The word "accomplish" marks the lines you need; copy each of them from the data.
════════
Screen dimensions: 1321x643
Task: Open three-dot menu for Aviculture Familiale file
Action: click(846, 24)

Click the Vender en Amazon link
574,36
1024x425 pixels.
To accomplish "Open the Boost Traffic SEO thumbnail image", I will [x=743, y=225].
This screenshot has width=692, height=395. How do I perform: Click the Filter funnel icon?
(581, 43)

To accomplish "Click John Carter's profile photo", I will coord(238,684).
════════
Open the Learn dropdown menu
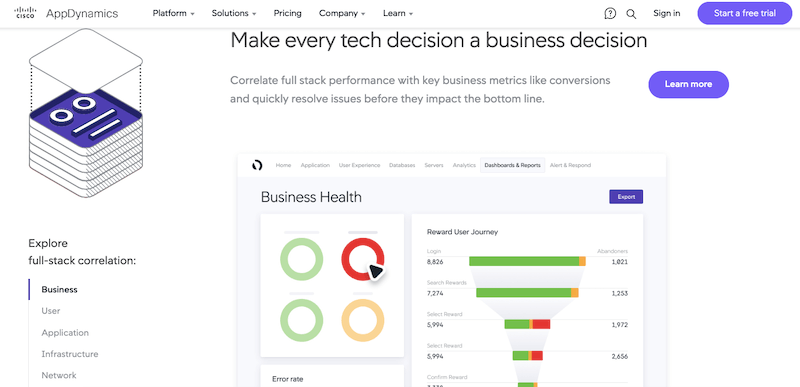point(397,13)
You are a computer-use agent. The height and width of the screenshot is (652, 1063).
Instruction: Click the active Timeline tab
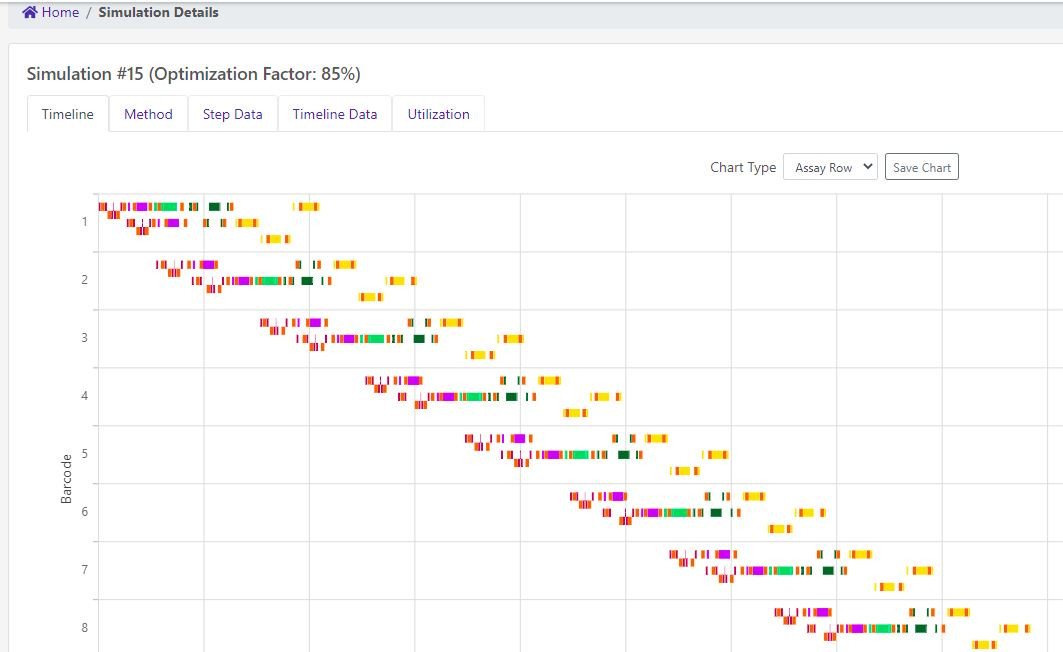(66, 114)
════════
◆ **RESPONSE AREA**
To accomplish "Open the Boost Traffic SEO thumbnail image", I will [x=743, y=225].
To accomplish "Click John Carter's profile photo", I will coord(238,684).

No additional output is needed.